DETROIT: A Volkswagen engineer who had a key role in the company’s diesel emissions scandal was sentenced Friday to more than three years in prison and a $200,000 fine, a steeper punishment than prosecutors requested.
James Robert Liang, 63, knew the German automaker was cheating and worked to cover it up, U.S. District Court Judge Sean Cox said during the sentencing hearing in Detroit. The judge imposed a 40-month prison sentence.
“The conspiracy perpetrated a massive … and stunning fraud on the American consumer that attacked and destroyed the very foundation of our economic system,” Cox said.
Liang, who faces deportation to Germany upon his release from prison, declined to speak on his own behalf Friday.

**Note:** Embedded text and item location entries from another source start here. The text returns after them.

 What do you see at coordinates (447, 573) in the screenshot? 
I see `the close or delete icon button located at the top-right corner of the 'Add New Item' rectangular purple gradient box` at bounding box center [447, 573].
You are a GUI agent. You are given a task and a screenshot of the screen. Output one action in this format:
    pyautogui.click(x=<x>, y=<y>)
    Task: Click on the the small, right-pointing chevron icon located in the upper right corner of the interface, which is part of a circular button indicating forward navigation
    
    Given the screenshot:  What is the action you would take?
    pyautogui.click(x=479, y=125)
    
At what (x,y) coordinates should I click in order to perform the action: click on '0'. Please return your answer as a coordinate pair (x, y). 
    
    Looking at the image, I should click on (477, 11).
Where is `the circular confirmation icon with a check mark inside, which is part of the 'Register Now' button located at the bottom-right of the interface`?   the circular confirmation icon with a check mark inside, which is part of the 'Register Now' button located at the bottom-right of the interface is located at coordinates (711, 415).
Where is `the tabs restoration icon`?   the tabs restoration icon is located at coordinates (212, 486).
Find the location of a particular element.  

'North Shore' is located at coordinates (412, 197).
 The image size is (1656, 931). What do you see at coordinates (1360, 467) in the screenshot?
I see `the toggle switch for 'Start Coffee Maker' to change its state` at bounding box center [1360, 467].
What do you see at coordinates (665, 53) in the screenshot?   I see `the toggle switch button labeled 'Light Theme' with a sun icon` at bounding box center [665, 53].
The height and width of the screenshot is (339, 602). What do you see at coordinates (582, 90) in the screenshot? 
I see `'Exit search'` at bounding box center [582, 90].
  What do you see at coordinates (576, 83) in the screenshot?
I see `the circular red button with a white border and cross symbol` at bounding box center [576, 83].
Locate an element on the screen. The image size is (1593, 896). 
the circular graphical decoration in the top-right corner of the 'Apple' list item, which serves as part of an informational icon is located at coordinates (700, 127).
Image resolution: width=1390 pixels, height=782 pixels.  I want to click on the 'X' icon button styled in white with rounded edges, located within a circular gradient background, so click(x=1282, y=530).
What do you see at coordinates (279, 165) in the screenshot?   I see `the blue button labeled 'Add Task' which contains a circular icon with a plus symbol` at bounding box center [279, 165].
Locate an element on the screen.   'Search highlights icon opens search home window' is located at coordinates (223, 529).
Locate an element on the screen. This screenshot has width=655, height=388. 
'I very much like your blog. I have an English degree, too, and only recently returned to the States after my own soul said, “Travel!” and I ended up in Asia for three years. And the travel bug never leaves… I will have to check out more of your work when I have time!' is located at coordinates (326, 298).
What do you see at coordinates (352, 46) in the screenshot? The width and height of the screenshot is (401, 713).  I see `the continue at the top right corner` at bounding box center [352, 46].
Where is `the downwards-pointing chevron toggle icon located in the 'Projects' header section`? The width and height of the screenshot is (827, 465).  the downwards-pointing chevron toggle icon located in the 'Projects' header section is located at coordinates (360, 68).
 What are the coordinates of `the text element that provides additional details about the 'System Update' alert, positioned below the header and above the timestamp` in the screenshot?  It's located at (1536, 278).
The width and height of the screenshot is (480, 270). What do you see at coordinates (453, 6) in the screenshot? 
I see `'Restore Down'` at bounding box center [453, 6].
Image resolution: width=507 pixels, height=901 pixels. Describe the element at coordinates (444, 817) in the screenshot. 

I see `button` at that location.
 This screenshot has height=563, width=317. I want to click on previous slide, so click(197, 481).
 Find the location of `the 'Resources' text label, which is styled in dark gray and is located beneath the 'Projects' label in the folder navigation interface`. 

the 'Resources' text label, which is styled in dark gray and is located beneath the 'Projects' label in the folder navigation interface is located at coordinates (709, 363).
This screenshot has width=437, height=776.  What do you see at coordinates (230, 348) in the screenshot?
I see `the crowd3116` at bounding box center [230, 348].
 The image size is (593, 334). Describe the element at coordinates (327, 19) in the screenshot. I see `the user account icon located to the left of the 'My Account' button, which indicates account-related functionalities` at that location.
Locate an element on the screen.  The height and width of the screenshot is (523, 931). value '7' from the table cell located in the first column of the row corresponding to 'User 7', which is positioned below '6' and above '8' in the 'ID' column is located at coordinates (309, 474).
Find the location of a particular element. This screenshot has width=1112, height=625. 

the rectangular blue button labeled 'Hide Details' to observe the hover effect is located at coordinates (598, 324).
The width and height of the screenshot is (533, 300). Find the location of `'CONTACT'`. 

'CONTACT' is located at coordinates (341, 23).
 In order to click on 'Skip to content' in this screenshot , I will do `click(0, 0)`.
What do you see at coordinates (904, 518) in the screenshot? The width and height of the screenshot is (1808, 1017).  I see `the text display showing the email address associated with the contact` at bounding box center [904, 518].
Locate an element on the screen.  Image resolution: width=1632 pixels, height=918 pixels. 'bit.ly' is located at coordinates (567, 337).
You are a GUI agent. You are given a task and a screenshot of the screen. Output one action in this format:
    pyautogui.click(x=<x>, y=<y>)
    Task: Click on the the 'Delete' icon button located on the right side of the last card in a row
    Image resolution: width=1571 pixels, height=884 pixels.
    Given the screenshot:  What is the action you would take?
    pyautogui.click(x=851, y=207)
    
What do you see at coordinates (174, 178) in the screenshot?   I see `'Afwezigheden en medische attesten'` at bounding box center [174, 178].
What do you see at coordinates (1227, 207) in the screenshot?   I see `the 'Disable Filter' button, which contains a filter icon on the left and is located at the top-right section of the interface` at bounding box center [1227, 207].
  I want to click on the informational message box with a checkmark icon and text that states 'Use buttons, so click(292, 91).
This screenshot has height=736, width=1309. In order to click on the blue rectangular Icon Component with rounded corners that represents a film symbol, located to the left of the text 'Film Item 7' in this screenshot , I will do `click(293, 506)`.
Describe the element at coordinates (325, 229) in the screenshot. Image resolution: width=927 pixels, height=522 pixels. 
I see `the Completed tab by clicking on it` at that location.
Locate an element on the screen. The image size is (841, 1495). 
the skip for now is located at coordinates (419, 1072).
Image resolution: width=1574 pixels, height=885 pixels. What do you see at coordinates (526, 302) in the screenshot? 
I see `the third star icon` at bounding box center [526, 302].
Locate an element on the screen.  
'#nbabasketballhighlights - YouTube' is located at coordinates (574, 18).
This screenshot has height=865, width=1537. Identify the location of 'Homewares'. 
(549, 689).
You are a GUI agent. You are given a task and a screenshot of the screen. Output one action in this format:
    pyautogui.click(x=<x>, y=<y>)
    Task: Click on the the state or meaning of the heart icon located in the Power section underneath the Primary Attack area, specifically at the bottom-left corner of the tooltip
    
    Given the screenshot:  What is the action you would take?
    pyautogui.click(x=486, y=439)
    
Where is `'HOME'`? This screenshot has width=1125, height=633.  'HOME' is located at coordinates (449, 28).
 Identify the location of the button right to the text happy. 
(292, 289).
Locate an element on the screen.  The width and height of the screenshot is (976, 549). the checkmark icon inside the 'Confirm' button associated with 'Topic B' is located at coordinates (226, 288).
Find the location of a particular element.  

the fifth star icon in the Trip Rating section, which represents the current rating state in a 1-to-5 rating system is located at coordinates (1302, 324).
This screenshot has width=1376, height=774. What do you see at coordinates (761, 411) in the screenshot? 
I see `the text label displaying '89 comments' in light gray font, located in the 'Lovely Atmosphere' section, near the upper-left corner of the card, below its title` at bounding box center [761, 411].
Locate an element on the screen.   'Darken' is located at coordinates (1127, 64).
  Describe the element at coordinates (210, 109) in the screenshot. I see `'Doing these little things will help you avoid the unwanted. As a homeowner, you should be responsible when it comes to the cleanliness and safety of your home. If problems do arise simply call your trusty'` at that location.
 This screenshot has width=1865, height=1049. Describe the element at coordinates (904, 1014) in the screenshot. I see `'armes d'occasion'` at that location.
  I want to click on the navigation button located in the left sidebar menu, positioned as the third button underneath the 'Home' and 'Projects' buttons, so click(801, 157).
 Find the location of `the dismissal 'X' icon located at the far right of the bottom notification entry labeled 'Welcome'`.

Prosecutors had requested a 36-month prison term and a $20,000 fine.
Prosecutors said Liang was aware that VW used software to cheat U.S. emission rules on nearly 600,000 diesel vehicles. His lawyer said he’s not “greedy or immoral” but followed orders to keep his job and support his family.
“What occurred here was wrong,” defense attorney Daniel Nixon said. “But he wasn’t the mastermind. He was not motivated by greed.”
Liang pleaded guilty last year to one count of conspiracy to defraud the government and agreed to cooperate with investigators. Liang had asked the judge to consider a sentence of probation and 1,500 hours of community service.
He is one of two VW employees to plead guilty, although others charged in the case are in Germany and out of reach.